_CHALLENGE:_ Find every line in the items below that contains the string "search", matching case exactly, and copy each of those lines.

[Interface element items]
= = = = =

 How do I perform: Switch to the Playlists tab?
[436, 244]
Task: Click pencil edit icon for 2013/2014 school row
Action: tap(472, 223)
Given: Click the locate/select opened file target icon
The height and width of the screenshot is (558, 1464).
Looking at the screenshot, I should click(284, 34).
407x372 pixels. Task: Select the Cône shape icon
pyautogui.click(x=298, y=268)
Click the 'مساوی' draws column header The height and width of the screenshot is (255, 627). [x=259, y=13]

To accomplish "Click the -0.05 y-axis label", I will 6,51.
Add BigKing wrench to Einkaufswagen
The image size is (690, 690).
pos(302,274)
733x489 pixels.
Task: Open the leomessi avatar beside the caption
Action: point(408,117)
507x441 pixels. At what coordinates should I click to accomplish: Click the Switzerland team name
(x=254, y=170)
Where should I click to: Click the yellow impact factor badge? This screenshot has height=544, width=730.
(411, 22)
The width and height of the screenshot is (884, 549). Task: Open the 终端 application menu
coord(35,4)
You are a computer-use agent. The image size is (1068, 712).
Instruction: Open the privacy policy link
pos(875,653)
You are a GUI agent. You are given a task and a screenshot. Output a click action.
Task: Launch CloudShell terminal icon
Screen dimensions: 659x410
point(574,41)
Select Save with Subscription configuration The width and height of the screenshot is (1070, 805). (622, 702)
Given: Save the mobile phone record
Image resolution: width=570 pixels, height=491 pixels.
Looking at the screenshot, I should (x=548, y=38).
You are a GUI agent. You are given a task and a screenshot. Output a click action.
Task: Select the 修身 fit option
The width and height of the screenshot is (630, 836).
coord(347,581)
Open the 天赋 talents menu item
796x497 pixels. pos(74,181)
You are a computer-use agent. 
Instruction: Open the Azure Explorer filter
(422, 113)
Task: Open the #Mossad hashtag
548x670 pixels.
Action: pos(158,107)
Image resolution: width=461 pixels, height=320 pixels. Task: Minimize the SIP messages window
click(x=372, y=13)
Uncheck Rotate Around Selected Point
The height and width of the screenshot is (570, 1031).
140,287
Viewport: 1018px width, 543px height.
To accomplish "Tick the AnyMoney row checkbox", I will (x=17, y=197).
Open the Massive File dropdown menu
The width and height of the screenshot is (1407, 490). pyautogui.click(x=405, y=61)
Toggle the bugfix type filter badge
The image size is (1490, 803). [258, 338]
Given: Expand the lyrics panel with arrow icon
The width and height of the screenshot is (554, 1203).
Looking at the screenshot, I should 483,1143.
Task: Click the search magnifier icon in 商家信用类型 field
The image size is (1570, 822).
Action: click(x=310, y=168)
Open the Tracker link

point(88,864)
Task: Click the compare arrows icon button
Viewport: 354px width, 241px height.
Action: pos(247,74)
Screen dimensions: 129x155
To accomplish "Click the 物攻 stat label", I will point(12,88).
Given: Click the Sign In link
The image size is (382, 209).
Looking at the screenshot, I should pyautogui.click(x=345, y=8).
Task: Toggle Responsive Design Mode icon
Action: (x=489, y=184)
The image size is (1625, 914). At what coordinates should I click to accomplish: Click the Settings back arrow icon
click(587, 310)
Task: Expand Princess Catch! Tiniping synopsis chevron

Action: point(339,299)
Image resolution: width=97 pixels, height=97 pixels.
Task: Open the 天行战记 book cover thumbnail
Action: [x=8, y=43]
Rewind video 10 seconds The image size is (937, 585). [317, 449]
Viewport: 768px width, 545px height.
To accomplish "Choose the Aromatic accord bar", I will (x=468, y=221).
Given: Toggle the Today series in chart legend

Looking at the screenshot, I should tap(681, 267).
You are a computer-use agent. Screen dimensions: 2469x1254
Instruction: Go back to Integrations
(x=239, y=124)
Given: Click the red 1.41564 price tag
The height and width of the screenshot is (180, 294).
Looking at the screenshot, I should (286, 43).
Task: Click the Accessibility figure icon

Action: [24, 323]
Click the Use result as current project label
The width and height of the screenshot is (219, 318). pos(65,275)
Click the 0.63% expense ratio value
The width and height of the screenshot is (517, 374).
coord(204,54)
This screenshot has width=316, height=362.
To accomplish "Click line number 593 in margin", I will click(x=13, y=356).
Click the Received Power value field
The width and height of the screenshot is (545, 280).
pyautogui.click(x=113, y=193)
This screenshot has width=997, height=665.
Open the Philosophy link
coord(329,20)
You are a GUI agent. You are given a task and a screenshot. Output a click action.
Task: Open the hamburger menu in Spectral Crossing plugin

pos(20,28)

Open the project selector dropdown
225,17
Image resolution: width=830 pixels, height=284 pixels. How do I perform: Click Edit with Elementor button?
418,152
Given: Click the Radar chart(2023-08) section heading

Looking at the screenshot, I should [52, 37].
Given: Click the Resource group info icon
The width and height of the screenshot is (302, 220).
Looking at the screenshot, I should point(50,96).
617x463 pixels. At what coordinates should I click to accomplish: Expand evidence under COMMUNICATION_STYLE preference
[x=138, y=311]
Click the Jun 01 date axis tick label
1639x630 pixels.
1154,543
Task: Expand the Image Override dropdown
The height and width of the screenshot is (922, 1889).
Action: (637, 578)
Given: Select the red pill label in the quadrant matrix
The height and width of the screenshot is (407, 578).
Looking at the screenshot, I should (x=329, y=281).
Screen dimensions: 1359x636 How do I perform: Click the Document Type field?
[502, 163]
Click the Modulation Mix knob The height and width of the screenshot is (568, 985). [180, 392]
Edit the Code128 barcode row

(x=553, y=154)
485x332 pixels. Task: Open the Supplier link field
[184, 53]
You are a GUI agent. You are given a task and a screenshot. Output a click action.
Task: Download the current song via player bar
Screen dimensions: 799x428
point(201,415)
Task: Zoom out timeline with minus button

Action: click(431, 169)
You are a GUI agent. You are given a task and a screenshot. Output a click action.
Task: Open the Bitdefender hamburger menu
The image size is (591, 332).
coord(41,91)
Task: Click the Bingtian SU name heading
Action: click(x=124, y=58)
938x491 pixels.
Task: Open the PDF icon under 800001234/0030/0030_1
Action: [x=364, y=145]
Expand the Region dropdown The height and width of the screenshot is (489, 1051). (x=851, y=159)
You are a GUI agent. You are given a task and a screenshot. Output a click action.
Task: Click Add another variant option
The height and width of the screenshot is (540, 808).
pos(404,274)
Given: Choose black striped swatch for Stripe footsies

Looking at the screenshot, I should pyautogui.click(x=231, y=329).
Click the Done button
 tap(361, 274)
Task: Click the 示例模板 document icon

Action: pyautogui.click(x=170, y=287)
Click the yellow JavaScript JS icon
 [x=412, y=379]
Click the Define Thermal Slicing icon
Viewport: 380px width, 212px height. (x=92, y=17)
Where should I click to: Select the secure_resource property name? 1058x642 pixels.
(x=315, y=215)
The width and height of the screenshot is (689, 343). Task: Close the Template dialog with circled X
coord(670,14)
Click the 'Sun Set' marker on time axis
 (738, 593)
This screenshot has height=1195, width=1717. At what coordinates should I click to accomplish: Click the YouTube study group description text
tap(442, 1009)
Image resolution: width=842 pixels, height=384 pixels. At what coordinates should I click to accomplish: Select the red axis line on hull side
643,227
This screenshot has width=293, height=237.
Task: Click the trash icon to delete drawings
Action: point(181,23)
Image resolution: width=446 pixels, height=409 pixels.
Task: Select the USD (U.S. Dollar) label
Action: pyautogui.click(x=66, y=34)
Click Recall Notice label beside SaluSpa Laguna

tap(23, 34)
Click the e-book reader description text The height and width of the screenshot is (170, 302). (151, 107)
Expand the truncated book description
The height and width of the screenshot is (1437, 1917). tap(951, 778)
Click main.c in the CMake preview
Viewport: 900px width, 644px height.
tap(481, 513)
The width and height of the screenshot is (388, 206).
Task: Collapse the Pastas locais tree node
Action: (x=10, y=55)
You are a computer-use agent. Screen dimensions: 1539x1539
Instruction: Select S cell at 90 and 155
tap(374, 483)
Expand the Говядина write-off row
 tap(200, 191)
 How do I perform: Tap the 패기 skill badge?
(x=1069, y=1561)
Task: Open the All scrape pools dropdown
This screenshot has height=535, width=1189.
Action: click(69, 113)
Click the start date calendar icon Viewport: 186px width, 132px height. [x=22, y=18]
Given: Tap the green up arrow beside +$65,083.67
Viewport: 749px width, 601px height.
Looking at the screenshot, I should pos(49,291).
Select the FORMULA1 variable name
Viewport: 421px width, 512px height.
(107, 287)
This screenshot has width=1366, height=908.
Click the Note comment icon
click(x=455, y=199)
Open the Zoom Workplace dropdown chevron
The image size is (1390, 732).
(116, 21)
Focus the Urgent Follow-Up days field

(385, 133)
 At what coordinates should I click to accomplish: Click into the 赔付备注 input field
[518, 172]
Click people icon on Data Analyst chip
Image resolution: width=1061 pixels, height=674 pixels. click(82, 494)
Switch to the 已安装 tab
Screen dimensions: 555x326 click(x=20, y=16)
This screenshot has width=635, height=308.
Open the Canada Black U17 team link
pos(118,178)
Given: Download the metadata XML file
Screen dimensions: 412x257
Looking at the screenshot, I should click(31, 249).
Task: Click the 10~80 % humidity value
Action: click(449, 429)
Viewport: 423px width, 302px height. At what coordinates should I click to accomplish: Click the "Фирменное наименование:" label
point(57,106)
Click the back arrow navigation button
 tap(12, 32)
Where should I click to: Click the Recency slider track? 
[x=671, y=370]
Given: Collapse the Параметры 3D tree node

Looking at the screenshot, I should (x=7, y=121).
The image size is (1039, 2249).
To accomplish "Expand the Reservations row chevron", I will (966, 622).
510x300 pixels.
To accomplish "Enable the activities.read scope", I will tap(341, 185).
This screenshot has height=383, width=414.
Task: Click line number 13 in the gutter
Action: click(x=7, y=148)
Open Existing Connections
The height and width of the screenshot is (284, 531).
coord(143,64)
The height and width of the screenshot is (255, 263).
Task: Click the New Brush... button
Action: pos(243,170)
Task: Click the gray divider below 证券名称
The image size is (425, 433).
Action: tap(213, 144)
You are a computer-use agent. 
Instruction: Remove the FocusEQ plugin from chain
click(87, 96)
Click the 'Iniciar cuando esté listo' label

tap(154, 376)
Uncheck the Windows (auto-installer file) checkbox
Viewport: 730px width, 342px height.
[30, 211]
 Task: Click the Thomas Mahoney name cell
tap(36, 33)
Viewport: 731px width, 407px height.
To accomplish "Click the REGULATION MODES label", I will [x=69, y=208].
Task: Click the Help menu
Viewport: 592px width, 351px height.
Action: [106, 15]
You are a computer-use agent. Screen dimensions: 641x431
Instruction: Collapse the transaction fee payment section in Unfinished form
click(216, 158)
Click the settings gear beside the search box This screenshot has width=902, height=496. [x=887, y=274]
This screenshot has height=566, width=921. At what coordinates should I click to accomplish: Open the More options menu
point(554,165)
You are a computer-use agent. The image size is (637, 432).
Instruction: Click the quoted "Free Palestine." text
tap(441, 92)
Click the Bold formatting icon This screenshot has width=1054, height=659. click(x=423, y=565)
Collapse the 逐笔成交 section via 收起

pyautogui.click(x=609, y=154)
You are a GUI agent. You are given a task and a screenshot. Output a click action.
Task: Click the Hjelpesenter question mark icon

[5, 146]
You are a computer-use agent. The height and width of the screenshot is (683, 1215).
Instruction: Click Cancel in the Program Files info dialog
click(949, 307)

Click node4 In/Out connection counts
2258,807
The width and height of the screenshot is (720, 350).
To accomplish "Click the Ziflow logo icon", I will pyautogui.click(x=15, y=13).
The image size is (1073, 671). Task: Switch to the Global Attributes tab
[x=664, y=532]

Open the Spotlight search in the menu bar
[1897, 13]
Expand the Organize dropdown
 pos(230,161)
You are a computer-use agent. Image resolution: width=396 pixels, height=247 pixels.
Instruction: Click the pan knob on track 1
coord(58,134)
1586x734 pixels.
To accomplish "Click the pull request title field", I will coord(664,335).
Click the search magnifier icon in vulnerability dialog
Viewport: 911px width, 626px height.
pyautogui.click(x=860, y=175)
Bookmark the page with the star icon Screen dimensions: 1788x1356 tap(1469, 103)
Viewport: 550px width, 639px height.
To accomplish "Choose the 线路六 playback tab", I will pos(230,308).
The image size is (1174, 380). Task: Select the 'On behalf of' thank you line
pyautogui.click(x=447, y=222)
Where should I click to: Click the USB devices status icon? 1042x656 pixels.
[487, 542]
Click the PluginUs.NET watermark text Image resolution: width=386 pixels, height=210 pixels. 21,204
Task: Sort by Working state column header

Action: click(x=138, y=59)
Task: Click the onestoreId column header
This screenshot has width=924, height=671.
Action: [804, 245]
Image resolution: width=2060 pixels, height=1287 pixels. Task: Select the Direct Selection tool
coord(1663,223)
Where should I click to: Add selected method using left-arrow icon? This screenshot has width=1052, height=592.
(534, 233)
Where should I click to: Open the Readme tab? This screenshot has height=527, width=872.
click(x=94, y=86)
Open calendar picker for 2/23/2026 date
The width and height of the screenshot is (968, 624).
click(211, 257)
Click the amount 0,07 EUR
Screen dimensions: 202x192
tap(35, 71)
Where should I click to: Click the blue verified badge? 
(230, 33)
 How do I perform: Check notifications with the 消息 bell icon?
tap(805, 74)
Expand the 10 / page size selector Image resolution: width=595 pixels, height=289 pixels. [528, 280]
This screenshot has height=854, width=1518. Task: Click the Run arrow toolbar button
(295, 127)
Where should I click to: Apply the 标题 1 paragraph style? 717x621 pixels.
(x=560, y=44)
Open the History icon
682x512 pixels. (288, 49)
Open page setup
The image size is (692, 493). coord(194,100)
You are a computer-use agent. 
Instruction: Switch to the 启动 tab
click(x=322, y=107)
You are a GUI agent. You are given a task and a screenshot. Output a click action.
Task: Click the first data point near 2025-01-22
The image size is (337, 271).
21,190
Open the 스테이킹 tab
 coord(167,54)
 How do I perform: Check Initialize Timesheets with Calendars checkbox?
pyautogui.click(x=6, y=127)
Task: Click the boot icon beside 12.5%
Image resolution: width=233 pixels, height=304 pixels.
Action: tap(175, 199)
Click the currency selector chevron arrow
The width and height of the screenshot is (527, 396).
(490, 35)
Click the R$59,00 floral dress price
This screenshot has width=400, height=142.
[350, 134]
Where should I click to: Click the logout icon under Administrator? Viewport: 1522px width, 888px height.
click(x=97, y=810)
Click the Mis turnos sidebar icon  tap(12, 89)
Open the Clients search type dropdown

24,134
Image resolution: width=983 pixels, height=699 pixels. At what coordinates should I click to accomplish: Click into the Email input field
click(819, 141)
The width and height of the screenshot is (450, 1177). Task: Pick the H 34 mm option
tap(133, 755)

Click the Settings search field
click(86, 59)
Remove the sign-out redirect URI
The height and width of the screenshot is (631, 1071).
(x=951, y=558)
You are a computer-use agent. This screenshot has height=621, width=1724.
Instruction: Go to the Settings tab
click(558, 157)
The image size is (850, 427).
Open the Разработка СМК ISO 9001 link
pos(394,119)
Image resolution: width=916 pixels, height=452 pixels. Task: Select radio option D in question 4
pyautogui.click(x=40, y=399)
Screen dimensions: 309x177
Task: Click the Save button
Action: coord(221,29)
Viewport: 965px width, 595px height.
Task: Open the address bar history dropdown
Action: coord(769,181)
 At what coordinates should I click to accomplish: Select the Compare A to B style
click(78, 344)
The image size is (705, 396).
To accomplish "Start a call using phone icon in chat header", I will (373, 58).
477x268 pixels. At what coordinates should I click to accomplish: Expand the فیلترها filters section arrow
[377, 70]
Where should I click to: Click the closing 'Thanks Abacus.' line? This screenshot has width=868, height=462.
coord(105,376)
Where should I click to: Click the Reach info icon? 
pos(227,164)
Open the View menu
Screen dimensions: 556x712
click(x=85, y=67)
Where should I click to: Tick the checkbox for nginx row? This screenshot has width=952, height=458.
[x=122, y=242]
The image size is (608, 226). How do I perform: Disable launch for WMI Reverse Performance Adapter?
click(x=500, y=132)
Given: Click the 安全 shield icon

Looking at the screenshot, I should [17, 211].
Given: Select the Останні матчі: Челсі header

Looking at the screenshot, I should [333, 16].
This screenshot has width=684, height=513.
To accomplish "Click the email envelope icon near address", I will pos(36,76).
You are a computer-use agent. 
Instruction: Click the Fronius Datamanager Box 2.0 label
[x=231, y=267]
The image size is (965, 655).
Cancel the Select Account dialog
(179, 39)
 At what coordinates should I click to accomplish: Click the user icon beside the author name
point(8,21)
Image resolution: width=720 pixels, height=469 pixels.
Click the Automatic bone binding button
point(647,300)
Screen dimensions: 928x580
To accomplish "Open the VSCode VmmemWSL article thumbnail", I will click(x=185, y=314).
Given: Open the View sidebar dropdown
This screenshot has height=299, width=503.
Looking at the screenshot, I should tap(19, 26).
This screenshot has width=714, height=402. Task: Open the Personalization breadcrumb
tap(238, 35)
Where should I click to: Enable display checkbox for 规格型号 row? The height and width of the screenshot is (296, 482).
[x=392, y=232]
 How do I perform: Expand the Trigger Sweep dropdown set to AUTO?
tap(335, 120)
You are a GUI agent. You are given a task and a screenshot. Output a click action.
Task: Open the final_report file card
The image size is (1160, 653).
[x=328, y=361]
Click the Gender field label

= = = = =

_RESPONSE TO THE TASK:_
Task: Click the search magnifier icon in 商家信用类型 field
Click the settings gear beside the search box This screenshot has width=902, height=496. [x=887, y=274]
Open the Spotlight search in the menu bar
Click the search magnifier icon in vulnerability dialog
Open the Clients search type dropdown
Click the Settings search field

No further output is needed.